African Tower Infrastructure Faces Fourfold Data Surge by 2030
Helios Towers calls Africa the world's top tower growth market.
Akul Saxena, Drew Clark
BARCELONA, March 6, 2026 – Tower infrastructure companies operating across Africa face a quadrupling of data consumption by 2030, requiring significant new investment in sites that often lack reliable power, roads, and grid connectivity, a telecom infrastructure executive said on Thursday at Mobile World Congress here in Barcelona.
Manjit Dhillon, group chief financial officer of Helios Towers, the London-based tower infrastructure company operating across Africa and the Middle East, said the Democratic Republic of Congo illustrates the scale of the challenge. The country is 10 times the size of the United Kingdom but has 1 percent of its tarmac road coverage, making site construction and maintenance among the most logistically complex operations in the industry, he said.
Power remains the most critical infrastructure constraint, Dhillon said. Large portions of Helios Towers' markets lack reliable grid connectivity, forcing reliance on diesel generators that require repeated site visits to refuel.
Solar technology is improving, Dhillon said, but is not a universal solution. "Africa isn't always sunny," he said. "The DRC has less sun cover than the UK, and the UK is not known for being a sunny place." Battery storage and diesel remain necessary across many markets, he said.
Helios Towers currently hosts an average of 2.2 mobile operators per tower and expects that figure to rise above 3, Dhillon said. The company competes for new tenants by offering lease rates cheaper than what operators would spend building their own sites, and by managing on-site power infrastructure more efficiently than operators can independently, he said.
Ingrid Sofie Øvrum Sem, chief executive of Shapemaker, a Norwegian structural engineering software firm, said AI-powered structural analysis is revealing that towers have significantly more load-bearing capacity than manual calculations had indicated. Operators using the technology are finding they can safely add 30 to 40 percent more equipment to existing towers than previously thought, she said.
Sem said Shapemaker is developing a modular tower infrastructure system, supported by European Union funding, that would allow tower components to be assembled and reconfigured over time rather than built to fixed specifications. "With that kind of modularity, you will be able to adjust the infrastructure in a better and more efficient way in the future," she said.
Data quality remains the primary obstacle to wider adoption, she said, as accurate structural analysis requires precise equipment records that many tower companies do not yet maintain systematically.
Nemanja Vucevic, a partner at McKinsey, the global management consulting firm, said infrastructure sharing is becoming more strategically important across the industry, with tower companies increasingly embedded in mobile operators' long-term network planning rather than serving purely as passive real estate providers. "You move from being a supplier to a partner," he said.

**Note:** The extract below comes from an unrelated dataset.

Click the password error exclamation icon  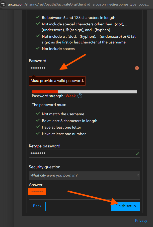(137, 68)
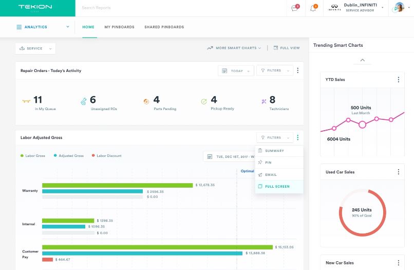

Dhillon said Africa's growth trajectory gives tower companies operating there a structural advantage over European counterparts. Operators entering African markets can design for multi-tenancy from the outset, avoiding the legacy single-tenant tower constraints that limit infrastructure sharing across much of Europe, he said.
"Africa is the growth market in the world for normal bread and butter towers," he said. "If you like that, look at us."